WORK TASK: Only the lines from the start of the entries up to and including the line with "price axis label" should be written out, exactly as they stand.

(DATA FOR THIS EXERCISE begins)

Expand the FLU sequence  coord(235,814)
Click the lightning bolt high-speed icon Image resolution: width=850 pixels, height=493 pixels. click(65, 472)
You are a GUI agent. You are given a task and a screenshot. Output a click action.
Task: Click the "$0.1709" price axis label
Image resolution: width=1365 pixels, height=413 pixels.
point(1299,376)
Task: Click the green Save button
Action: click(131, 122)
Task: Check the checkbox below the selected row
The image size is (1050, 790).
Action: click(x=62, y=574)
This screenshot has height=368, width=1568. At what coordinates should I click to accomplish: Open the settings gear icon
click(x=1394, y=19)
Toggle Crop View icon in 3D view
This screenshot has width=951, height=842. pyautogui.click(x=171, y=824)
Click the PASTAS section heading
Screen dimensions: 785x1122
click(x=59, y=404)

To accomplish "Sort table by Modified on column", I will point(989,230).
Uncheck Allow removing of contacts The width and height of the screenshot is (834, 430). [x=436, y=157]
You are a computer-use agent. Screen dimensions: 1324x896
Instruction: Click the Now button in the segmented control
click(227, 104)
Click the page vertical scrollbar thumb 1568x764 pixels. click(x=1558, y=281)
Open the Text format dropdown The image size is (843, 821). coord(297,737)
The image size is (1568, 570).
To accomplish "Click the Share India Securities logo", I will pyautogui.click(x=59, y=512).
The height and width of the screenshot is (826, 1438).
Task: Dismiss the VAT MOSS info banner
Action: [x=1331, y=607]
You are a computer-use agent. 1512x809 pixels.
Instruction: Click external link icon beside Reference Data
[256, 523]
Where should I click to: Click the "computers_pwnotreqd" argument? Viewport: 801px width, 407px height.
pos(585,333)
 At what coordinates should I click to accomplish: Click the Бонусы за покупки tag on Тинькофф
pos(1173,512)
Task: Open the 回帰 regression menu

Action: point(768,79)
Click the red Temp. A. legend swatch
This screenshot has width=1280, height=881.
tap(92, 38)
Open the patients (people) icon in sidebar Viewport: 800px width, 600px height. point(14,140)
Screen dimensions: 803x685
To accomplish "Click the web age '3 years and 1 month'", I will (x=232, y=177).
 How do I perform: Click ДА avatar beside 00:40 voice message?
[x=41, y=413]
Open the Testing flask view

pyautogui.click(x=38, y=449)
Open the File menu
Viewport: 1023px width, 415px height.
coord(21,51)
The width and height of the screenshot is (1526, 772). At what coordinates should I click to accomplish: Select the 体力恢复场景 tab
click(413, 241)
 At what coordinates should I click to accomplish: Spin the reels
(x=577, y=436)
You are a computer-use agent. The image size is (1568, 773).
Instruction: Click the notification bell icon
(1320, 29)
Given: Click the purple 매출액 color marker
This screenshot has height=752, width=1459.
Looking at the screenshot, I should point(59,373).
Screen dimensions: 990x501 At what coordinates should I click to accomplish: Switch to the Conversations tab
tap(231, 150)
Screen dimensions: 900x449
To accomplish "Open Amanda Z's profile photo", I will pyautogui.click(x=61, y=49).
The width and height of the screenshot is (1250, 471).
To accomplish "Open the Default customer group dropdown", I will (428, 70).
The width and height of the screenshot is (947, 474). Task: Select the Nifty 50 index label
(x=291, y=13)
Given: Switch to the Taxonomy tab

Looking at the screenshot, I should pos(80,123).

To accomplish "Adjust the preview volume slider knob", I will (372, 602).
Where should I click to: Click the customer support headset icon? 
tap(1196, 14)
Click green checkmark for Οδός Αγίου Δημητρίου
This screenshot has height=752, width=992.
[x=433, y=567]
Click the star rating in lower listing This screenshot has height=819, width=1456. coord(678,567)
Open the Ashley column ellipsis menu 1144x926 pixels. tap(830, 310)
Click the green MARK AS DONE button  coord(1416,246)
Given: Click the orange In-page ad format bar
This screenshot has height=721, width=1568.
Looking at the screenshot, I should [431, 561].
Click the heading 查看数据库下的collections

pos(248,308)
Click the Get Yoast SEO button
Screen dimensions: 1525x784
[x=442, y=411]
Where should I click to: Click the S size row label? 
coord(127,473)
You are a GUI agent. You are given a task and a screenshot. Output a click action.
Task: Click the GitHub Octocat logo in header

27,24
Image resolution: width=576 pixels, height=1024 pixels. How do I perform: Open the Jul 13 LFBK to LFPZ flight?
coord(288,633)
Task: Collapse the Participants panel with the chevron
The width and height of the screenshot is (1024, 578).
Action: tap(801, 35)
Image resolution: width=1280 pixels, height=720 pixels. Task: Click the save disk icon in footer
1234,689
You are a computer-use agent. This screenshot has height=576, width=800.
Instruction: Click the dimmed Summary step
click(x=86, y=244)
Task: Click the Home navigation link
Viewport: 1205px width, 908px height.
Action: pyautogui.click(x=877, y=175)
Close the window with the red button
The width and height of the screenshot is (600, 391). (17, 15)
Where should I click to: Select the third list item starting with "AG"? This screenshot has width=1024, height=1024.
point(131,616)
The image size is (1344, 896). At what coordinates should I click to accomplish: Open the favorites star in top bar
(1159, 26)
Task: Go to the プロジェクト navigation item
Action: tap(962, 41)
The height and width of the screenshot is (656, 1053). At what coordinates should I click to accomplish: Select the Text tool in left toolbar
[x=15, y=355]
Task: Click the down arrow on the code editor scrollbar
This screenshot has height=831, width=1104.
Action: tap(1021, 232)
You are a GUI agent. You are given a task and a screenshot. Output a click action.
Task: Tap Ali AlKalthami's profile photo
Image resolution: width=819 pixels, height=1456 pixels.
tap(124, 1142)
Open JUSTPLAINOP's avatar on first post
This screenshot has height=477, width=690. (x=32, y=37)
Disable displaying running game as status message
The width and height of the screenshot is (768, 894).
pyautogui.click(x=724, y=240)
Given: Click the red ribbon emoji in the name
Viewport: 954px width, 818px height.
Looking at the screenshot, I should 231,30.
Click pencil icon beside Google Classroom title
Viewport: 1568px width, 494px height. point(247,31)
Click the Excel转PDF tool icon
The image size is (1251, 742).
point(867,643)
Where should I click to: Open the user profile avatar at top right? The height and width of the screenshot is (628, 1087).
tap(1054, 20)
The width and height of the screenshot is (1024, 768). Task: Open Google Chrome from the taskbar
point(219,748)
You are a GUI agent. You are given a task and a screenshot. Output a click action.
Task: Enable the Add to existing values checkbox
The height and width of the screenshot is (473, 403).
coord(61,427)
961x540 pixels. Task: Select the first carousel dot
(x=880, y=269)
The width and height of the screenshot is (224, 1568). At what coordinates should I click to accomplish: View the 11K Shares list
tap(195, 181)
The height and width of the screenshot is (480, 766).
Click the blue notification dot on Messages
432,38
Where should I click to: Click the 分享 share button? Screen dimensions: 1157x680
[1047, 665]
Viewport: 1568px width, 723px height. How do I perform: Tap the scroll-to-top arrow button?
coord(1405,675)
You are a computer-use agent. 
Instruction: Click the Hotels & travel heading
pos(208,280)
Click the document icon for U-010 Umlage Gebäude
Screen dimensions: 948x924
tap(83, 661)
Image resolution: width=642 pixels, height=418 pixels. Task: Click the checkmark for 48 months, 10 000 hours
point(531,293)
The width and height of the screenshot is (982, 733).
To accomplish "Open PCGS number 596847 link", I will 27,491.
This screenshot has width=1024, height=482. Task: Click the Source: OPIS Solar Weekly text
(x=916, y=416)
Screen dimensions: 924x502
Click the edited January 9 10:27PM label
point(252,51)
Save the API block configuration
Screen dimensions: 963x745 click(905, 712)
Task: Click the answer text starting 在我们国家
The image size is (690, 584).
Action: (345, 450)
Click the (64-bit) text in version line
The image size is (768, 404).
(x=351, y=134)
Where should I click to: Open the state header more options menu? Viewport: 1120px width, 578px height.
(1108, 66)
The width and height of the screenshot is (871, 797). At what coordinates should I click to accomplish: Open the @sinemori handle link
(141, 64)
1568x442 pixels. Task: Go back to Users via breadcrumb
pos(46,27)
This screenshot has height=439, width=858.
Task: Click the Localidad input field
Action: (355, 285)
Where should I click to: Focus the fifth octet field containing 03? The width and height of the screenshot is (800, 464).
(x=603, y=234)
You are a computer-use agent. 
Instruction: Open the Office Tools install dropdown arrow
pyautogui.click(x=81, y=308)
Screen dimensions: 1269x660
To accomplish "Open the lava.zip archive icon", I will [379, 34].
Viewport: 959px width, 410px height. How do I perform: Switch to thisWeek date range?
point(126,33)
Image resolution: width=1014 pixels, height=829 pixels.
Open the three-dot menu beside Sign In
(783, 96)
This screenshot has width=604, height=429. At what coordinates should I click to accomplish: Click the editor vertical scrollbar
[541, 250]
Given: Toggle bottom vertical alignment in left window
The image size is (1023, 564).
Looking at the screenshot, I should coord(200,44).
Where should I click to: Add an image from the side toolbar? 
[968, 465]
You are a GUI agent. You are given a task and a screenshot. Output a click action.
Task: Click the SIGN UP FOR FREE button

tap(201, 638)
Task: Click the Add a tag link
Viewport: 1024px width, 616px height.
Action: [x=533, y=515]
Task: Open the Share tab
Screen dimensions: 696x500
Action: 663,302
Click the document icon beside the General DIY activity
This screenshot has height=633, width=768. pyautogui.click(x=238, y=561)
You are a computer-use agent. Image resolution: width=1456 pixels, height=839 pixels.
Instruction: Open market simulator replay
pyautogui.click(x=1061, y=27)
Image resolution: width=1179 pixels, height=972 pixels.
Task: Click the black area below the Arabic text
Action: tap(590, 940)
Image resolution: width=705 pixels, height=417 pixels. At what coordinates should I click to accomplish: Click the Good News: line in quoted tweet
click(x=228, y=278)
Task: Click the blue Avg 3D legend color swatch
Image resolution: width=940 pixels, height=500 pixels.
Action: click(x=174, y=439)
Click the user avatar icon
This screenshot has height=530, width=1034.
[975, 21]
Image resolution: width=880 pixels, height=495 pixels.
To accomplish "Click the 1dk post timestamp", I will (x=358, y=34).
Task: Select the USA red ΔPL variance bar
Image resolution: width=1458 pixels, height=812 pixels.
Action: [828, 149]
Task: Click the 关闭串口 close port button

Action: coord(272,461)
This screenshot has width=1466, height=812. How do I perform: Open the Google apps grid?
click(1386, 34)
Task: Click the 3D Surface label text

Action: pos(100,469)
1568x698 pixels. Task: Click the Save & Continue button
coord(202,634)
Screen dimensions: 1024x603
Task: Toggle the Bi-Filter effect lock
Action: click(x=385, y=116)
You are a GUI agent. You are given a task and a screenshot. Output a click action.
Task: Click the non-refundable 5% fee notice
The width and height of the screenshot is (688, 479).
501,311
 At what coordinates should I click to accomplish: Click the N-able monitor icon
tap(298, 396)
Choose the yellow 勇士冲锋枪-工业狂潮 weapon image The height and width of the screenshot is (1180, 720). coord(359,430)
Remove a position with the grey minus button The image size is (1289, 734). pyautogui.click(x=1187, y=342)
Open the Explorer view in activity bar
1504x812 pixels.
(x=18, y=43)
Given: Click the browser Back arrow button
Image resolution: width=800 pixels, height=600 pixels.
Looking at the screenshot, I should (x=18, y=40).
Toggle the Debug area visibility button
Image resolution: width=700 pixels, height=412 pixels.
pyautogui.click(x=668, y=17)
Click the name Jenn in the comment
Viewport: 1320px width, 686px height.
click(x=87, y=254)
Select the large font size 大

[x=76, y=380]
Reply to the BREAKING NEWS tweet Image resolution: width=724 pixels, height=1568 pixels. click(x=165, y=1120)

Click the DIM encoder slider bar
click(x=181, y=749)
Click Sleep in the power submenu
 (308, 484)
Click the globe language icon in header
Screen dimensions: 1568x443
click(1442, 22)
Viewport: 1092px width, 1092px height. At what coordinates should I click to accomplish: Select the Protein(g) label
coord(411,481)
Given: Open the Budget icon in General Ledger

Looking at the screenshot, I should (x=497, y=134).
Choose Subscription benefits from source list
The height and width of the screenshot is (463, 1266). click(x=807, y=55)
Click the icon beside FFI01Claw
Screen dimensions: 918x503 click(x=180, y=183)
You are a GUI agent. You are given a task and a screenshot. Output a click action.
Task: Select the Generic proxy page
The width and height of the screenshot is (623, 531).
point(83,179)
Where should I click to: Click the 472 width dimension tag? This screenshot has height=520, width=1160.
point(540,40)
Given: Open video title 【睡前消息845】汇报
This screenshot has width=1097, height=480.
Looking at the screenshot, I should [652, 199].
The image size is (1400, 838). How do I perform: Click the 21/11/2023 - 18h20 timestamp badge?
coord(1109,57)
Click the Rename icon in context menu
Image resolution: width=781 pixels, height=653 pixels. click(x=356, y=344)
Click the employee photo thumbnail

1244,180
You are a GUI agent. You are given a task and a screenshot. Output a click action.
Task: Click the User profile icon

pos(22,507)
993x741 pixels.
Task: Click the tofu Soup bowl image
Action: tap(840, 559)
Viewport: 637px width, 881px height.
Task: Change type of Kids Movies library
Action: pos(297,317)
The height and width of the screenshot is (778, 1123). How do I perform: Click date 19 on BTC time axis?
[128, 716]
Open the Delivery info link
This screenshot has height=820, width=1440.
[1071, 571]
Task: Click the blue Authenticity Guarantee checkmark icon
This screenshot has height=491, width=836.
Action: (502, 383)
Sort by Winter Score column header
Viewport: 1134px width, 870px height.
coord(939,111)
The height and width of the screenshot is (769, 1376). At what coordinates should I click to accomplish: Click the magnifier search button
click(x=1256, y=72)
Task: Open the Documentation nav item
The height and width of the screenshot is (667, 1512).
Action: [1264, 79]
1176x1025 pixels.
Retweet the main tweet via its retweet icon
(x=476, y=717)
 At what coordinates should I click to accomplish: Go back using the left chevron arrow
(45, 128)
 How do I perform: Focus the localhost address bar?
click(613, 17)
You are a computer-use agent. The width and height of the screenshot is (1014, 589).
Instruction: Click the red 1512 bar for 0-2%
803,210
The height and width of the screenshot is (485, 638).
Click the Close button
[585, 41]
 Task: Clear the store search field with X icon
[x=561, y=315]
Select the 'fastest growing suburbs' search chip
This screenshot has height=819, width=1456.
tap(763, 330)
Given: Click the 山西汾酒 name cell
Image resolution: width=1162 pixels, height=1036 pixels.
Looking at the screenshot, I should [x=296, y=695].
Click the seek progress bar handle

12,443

(DATA FOR THIS EXERCISE ends)

EXPECTED OUTPUT:
Expand the FLU sequence  coord(235,814)
Click the lightning bolt high-speed icon Image resolution: width=850 pixels, height=493 pixels. click(65, 472)
You are a GUI agent. You are given a task and a screenshot. Output a click action.
Task: Click the "$0.1709" price axis label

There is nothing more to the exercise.